**TASK STATEMENT:** From the first record to the last, write each one out again exactly.

Data excerpts:
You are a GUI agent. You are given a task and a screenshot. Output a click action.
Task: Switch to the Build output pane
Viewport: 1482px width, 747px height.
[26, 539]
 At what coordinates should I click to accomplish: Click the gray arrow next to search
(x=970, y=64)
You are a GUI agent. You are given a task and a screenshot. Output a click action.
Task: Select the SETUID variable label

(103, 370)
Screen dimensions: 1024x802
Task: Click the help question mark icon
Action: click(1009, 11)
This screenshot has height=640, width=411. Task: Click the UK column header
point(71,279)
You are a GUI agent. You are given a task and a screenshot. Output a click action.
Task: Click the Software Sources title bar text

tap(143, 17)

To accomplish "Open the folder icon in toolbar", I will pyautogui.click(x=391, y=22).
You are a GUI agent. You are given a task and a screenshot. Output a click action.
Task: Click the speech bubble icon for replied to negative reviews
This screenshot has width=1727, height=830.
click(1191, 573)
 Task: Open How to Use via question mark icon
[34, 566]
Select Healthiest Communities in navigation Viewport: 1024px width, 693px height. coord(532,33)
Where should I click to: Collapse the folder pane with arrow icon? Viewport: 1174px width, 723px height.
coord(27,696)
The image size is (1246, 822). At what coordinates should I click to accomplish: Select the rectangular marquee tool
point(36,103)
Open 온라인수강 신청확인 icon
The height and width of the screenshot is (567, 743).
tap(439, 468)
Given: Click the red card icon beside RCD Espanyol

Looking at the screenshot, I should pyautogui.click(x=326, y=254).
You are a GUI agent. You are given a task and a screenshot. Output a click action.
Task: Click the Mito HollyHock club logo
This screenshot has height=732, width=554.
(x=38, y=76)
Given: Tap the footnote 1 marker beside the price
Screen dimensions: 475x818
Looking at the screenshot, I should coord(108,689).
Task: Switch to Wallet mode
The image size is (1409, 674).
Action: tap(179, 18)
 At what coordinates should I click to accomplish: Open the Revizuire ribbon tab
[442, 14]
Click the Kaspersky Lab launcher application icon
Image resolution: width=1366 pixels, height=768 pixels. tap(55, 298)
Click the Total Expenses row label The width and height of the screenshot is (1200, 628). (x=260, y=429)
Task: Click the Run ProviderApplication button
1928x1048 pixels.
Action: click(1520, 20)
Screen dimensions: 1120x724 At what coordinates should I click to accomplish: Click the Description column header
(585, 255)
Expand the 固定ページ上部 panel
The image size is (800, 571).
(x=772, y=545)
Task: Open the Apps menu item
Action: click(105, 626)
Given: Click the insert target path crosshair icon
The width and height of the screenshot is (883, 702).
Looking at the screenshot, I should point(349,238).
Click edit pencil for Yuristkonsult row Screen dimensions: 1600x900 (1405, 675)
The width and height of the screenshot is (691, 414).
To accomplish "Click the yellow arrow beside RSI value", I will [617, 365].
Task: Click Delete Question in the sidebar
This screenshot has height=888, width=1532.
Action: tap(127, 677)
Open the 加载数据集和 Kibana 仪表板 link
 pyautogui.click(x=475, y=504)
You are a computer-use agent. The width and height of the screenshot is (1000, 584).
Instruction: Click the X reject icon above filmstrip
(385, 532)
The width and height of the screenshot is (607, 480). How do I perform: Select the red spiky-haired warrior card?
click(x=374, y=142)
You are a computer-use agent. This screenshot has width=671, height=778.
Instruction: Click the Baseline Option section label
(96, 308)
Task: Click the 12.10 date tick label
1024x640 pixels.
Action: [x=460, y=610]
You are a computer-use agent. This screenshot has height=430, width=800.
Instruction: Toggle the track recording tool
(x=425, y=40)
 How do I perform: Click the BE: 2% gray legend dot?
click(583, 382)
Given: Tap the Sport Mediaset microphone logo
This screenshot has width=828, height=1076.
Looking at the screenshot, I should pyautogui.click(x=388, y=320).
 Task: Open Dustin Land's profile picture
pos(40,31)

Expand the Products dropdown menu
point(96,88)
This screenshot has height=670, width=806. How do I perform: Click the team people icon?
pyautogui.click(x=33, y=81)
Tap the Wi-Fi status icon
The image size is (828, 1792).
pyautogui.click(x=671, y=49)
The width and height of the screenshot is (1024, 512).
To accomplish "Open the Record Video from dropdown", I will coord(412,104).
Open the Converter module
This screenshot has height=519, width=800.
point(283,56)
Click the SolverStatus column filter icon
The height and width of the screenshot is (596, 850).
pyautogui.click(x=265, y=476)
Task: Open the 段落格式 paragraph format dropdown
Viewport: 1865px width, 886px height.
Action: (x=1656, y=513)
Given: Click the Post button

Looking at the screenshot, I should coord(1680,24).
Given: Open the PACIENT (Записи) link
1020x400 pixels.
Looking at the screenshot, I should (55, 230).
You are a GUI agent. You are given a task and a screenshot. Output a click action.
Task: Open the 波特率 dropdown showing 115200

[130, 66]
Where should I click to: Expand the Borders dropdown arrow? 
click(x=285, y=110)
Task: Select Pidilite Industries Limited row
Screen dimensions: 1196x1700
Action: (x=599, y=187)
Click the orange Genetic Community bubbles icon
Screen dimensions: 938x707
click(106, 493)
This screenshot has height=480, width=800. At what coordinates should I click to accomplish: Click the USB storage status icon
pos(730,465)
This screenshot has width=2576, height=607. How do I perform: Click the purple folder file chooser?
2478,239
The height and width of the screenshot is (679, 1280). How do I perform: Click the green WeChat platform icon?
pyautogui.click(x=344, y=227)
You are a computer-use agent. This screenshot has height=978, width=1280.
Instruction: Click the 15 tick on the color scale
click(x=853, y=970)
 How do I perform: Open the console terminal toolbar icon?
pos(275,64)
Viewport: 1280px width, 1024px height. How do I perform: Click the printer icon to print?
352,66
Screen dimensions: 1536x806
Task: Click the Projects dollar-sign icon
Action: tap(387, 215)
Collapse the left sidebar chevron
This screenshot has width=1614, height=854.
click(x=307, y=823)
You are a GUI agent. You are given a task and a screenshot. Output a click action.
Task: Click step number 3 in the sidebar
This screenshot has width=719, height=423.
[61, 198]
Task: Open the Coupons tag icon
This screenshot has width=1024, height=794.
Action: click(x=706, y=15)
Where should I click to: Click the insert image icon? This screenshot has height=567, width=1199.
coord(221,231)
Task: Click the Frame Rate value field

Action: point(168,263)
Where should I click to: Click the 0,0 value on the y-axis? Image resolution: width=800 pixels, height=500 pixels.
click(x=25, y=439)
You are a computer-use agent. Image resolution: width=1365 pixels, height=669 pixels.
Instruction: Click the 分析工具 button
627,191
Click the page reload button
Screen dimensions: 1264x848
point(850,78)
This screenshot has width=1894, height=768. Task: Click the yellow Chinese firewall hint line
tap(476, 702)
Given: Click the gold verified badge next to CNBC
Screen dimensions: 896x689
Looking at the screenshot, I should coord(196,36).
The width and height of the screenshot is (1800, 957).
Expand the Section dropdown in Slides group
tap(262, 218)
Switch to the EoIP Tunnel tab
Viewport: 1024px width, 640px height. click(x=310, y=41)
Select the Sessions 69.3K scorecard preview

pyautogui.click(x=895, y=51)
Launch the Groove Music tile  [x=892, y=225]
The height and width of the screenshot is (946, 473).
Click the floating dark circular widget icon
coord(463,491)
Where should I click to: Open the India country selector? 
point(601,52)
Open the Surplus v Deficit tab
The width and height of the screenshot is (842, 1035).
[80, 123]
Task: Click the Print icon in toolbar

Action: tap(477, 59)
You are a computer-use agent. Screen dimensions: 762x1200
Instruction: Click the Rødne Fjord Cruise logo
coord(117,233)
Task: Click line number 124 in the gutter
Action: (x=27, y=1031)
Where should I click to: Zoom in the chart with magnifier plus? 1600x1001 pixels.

**YOUR RESPONSE:**
You are a GUI agent. You are given a task and a screenshot. Output a click action.
Task: Switch to the Build output pane
Viewport: 1482px width, 747px height.
[26, 539]
 At what coordinates should I click to accomplish: Click the gray arrow next to search
(x=970, y=64)
You are a GUI agent. You are given a task and a screenshot. Output a click action.
Task: Select the SETUID variable label

(103, 370)
Screen dimensions: 1024x802
Task: Click the help question mark icon
Action: click(1009, 11)
This screenshot has height=640, width=411. Task: Click the UK column header
point(71,279)
You are a GUI agent. You are given a task and a screenshot. Output a click action.
Task: Click the Software Sources title bar text

tap(143, 17)

To accomplish "Open the folder icon in toolbar", I will pyautogui.click(x=391, y=22).
You are a GUI agent. You are given a task and a screenshot. Output a click action.
Task: Click the speech bubble icon for replied to negative reviews
This screenshot has width=1727, height=830.
click(1191, 573)
 Task: Open How to Use via question mark icon
[34, 566]
Select Healthiest Communities in navigation Viewport: 1024px width, 693px height. coord(532,33)
Where should I click to: Collapse the folder pane with arrow icon? Viewport: 1174px width, 723px height.
coord(27,696)
The image size is (1246, 822). At what coordinates should I click to accomplish: Select the rectangular marquee tool
point(36,103)
Open 온라인수강 신청확인 icon
The height and width of the screenshot is (567, 743).
tap(439, 468)
Given: Click the red card icon beside RCD Espanyol

Looking at the screenshot, I should pyautogui.click(x=326, y=254).
You are a GUI agent. You are given a task and a screenshot. Output a click action.
Task: Click the Mito HollyHock club logo
This screenshot has height=732, width=554.
(x=38, y=76)
Given: Tap the footnote 1 marker beside the price
Screen dimensions: 475x818
Looking at the screenshot, I should coord(108,689).
Task: Switch to Wallet mode
The image size is (1409, 674).
Action: tap(179, 18)
 At what coordinates should I click to accomplish: Open the Revizuire ribbon tab
[442, 14]
Click the Kaspersky Lab launcher application icon
Image resolution: width=1366 pixels, height=768 pixels. tap(55, 298)
Click the Total Expenses row label The width and height of the screenshot is (1200, 628). (x=260, y=429)
Task: Click the Run ProviderApplication button
1928x1048 pixels.
Action: click(1520, 20)
Screen dimensions: 1120x724 At what coordinates should I click to accomplish: Click the Description column header
(585, 255)
Expand the 固定ページ上部 panel
The image size is (800, 571).
(x=772, y=545)
Task: Open the Apps menu item
Action: click(105, 626)
Given: Click the insert target path crosshair icon
The width and height of the screenshot is (883, 702).
Looking at the screenshot, I should point(349,238).
Click edit pencil for Yuristkonsult row Screen dimensions: 1600x900 (1405, 675)
The width and height of the screenshot is (691, 414).
To accomplish "Click the yellow arrow beside RSI value", I will [617, 365].
Task: Click Delete Question in the sidebar
This screenshot has height=888, width=1532.
Action: tap(127, 677)
Open the 加载数据集和 Kibana 仪表板 link
 pyautogui.click(x=475, y=504)
You are a computer-use agent. The width and height of the screenshot is (1000, 584).
Instruction: Click the X reject icon above filmstrip
(385, 532)
The width and height of the screenshot is (607, 480). How do I perform: Select the red spiky-haired warrior card?
click(x=374, y=142)
You are a computer-use agent. This screenshot has width=671, height=778.
Instruction: Click the Baseline Option section label
(96, 308)
Task: Click the 12.10 date tick label
1024x640 pixels.
Action: [x=460, y=610]
You are a computer-use agent. This screenshot has height=430, width=800.
Instruction: Toggle the track recording tool
(x=425, y=40)
 How do I perform: Click the BE: 2% gray legend dot?
click(583, 382)
Given: Tap the Sport Mediaset microphone logo
This screenshot has width=828, height=1076.
Looking at the screenshot, I should pyautogui.click(x=388, y=320).
 Task: Open Dustin Land's profile picture
pos(40,31)

Expand the Products dropdown menu
point(96,88)
This screenshot has height=670, width=806. How do I perform: Click the team people icon?
pyautogui.click(x=33, y=81)
Tap the Wi-Fi status icon
The image size is (828, 1792).
pyautogui.click(x=671, y=49)
The width and height of the screenshot is (1024, 512).
To accomplish "Open the Record Video from dropdown", I will coord(412,104).
Open the Converter module
This screenshot has height=519, width=800.
point(283,56)
Click the SolverStatus column filter icon
The height and width of the screenshot is (596, 850).
pyautogui.click(x=265, y=476)
Task: Open the 段落格式 paragraph format dropdown
Viewport: 1865px width, 886px height.
Action: (x=1656, y=513)
Given: Click the Post button

Looking at the screenshot, I should coord(1680,24).
Given: Open the PACIENT (Записи) link
1020x400 pixels.
Looking at the screenshot, I should (55, 230).
You are a GUI agent. You are given a task and a screenshot. Output a click action.
Task: Open the 波特率 dropdown showing 115200

[130, 66]
Where should I click to: Expand the Borders dropdown arrow? 
click(x=285, y=110)
Task: Select Pidilite Industries Limited row
Screen dimensions: 1196x1700
Action: (x=599, y=187)
Click the orange Genetic Community bubbles icon
Screen dimensions: 938x707
click(106, 493)
This screenshot has height=480, width=800. At what coordinates should I click to accomplish: Click the USB storage status icon
pos(730,465)
This screenshot has width=2576, height=607. How do I perform: Click the purple folder file chooser?
2478,239
The height and width of the screenshot is (679, 1280). How do I perform: Click the green WeChat platform icon?
pyautogui.click(x=344, y=227)
You are a computer-use agent. This screenshot has height=978, width=1280.
Instruction: Click the 15 tick on the color scale
click(x=853, y=970)
 How do I perform: Open the console terminal toolbar icon?
pos(275,64)
Viewport: 1280px width, 1024px height. How do I perform: Click the printer icon to print?
352,66
Screen dimensions: 1536x806
Task: Click the Projects dollar-sign icon
Action: tap(387, 215)
Collapse the left sidebar chevron
This screenshot has width=1614, height=854.
click(x=307, y=823)
You are a GUI agent. You are given a task and a screenshot. Output a click action.
Task: Click step number 3 in the sidebar
This screenshot has width=719, height=423.
[61, 198]
Task: Open the Coupons tag icon
This screenshot has width=1024, height=794.
Action: click(x=706, y=15)
Where should I click to: Click the insert image icon? This screenshot has height=567, width=1199.
coord(221,231)
Task: Click the Frame Rate value field

Action: point(168,263)
Where should I click to: Click the 0,0 value on the y-axis? Image resolution: width=800 pixels, height=500 pixels.
click(x=25, y=439)
You are a computer-use agent. Image resolution: width=1365 pixels, height=669 pixels.
Instruction: Click the 分析工具 button
627,191
Click the page reload button
Screen dimensions: 1264x848
point(850,78)
This screenshot has width=1894, height=768. Task: Click the yellow Chinese firewall hint line
tap(476, 702)
Given: Click the gold verified badge next to CNBC
Screen dimensions: 896x689
Looking at the screenshot, I should coord(196,36).
The width and height of the screenshot is (1800, 957).
Expand the Section dropdown in Slides group
tap(262, 218)
Switch to the EoIP Tunnel tab
Viewport: 1024px width, 640px height. click(x=310, y=41)
Select the Sessions 69.3K scorecard preview

pyautogui.click(x=895, y=51)
Launch the Groove Music tile  [x=892, y=225]
The height and width of the screenshot is (946, 473).
Click the floating dark circular widget icon
coord(463,491)
Where should I click to: Open the India country selector? 
point(601,52)
Open the Surplus v Deficit tab
The width and height of the screenshot is (842, 1035).
[80, 123]
Task: Click the Print icon in toolbar

Action: tap(477, 59)
You are a computer-use agent. Screen dimensions: 762x1200
Instruction: Click the Rødne Fjord Cruise logo
coord(117,233)
Task: Click line number 124 in the gutter
Action: (x=27, y=1031)
Where should I click to: Zoom in the chart with magnifier plus? 1600x1001 pixels.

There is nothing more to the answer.